WIMBLEDON, England — Earlier in her young career, Coco Gauff was told she tended to play too passively.

Now 17 years old and ranked 23rd in the world, Gauff favors a more aggressive approach — particularly on grass, which accentuates her big serve and forehand.

With a place in Wimbledon’s quarterfinals at stake, Gauff needed a bit of both styles Monday against three-time Grand Slam champion Angelique Kerber, an opponent nearly twice her age with dogged defensive skills. But she couldn’t find that sweet spot, battling gusty winds that toyed with the ball, and fell to her steadier, more seasoned opponent, 6-4, 6-4.

The defeat brought an end to Gauff’s Wimbledon campaign but left the fast-developing teen with a valuable lesson.

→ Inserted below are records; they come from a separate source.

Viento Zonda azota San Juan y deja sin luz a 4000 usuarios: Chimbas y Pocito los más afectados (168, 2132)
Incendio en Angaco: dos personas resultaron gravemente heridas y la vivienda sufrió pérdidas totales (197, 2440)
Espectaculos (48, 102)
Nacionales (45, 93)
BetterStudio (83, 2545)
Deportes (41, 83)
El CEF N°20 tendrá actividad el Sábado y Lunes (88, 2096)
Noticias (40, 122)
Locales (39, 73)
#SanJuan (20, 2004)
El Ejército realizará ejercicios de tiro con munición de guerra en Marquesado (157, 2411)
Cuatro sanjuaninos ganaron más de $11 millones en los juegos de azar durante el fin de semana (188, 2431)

“There were times I had a lot of unforced errors just strictly for the fact of trying to go for too much,” Gauff said. “I think I just need to find the medium for when the score is tight and I’m feeling the pressure. I need to find a good middle, and that’s what I need to work on.”

Gauff was the third and final American to fall on what’s known as “Manic Monday,” when all 16 women and 16 men who survived Wimbledon’s first week battle for places in the quarterfinals.

Moments before Gauff’s match on Centre Court ended, Madison Keys, 26, was upset by unseeded Viktorija Golubic, 7-6 (7-3), 6-3.

And Sebastian Korda, who was celebrating his 21st birthday, pushed Russia’s Karen Khachanov to the limit before he was edged, 10-8, in the fifth set of an ordeal that lasted 3 hours 49 minutes and featured a Wimbledon-record 13 breaks of serve in the decisive set, dizzying momentum shifts and blistering shot-making by both players.

For Korda, whose father, 1998 Australian Open champion Petr Korda, looked on from the stands, there was no shortage of positives amid the disappointment he felt in having come so close to reaching the final eight at his first Wimbledon.

In the first five-set match of his career, he went the distance and more, fending off one match point and swapping breaks with the big-serving Khachanov until it was settled by a razor’s edge, 3-6, 6-4, 6-3, 5-7, 10-8.

“Hopefully I can learn from the mistakes that I made today and use it for the next time I’m in the fourth round,” Korda said. “Today I played my first-ever five-set match. It was a whole new experience for me. . . . Every tournament I’m learning new things. It’s probably the best thing I could do for myself right now.”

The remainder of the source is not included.